What is asked
Find each line in the material below that contains the word "width", and copy those lines out in order.

Records shown
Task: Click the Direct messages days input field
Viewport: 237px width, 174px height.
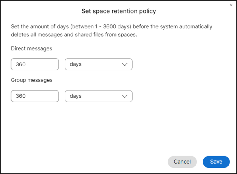Action: [x=35, y=64]
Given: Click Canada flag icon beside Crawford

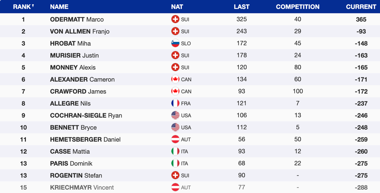Looking at the screenshot, I should pyautogui.click(x=175, y=92).
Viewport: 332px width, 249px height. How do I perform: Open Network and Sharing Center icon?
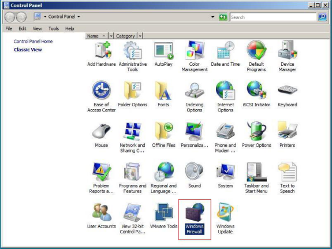point(132,137)
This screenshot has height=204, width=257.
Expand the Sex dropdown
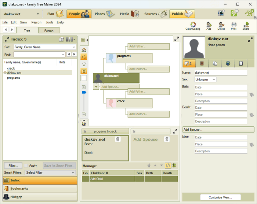pyautogui.click(x=205, y=79)
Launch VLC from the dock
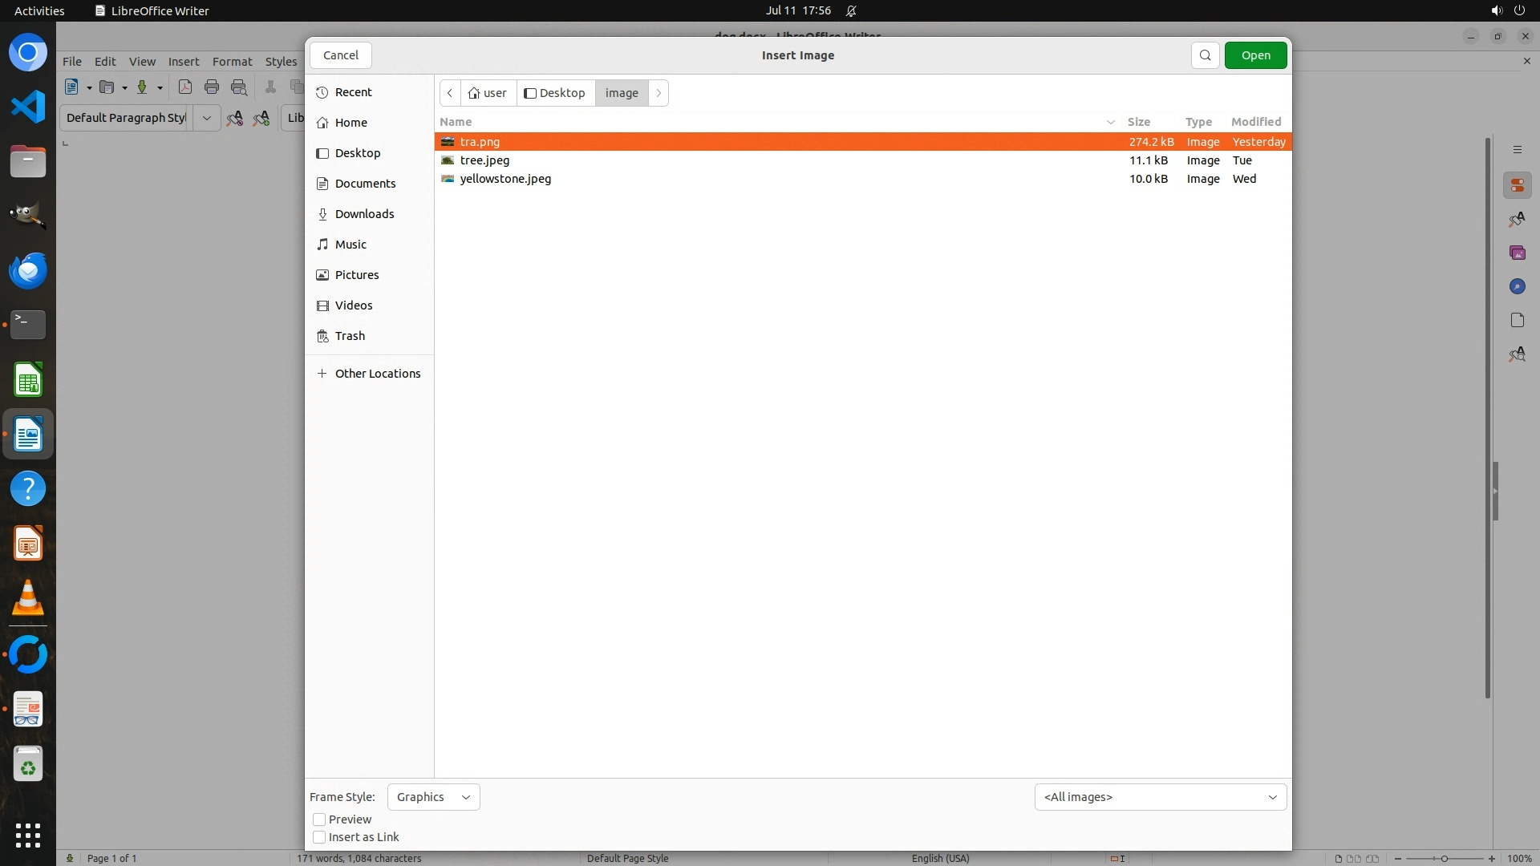 pyautogui.click(x=28, y=598)
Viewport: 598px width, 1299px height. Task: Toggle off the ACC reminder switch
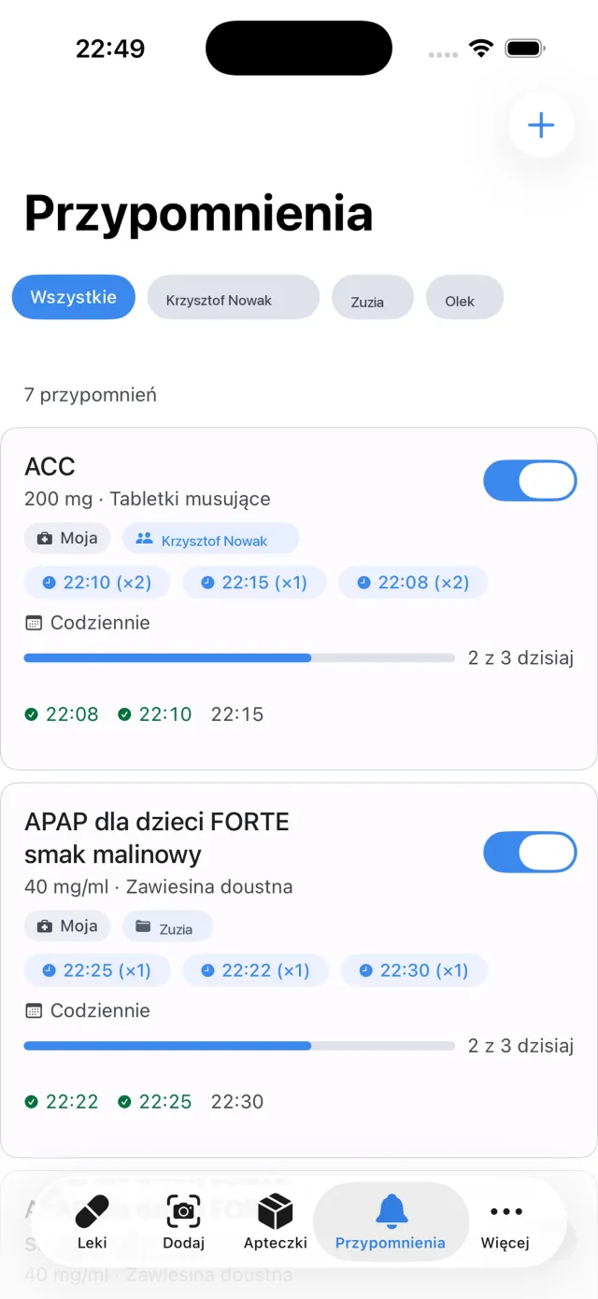[x=530, y=481]

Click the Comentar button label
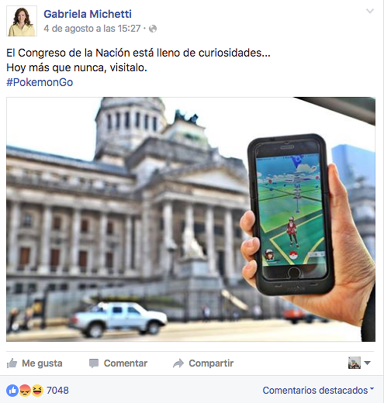[126, 363]
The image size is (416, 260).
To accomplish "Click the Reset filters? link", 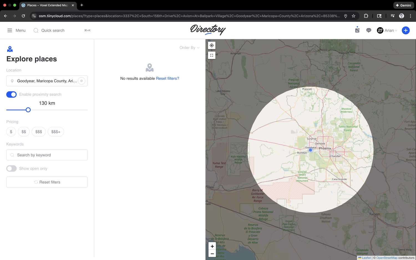I will 167,78.
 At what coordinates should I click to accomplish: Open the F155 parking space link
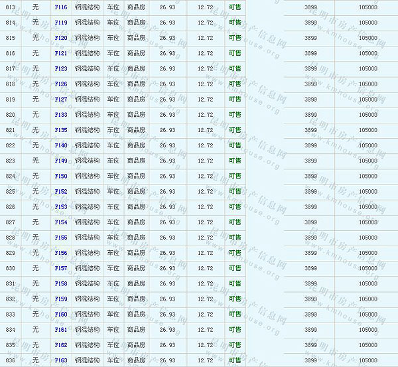(x=61, y=237)
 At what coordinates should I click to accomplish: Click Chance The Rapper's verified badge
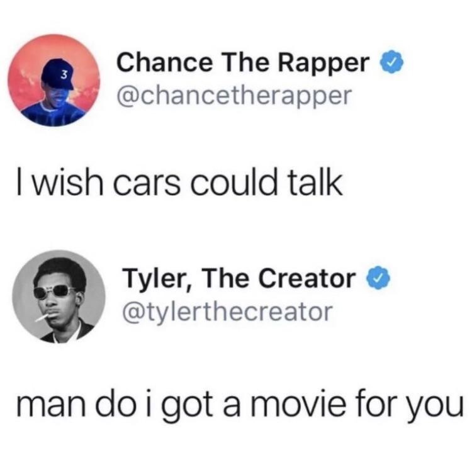[x=391, y=62]
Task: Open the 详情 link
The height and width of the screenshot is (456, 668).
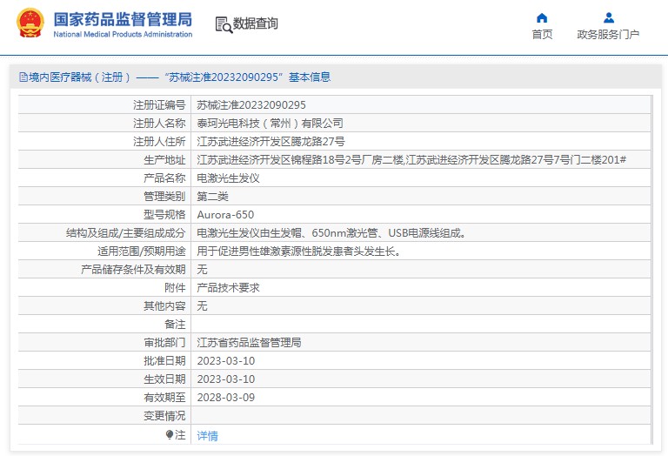Action: [x=207, y=435]
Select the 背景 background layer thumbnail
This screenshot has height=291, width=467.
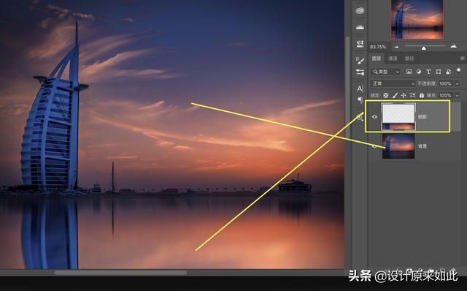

Solved exercise
Viewport: 237px width, 174px height.
Viewport: 332px width, 249px height. How do I perform: Open Network and Sharing Center icon?
This screenshot has height=204, width=257.
Viewport: 598px width, 1299px height. Task: Toggle off the ACC reminder switch
The height and width of the screenshot is (456, 668).
This screenshot has height=291, width=467.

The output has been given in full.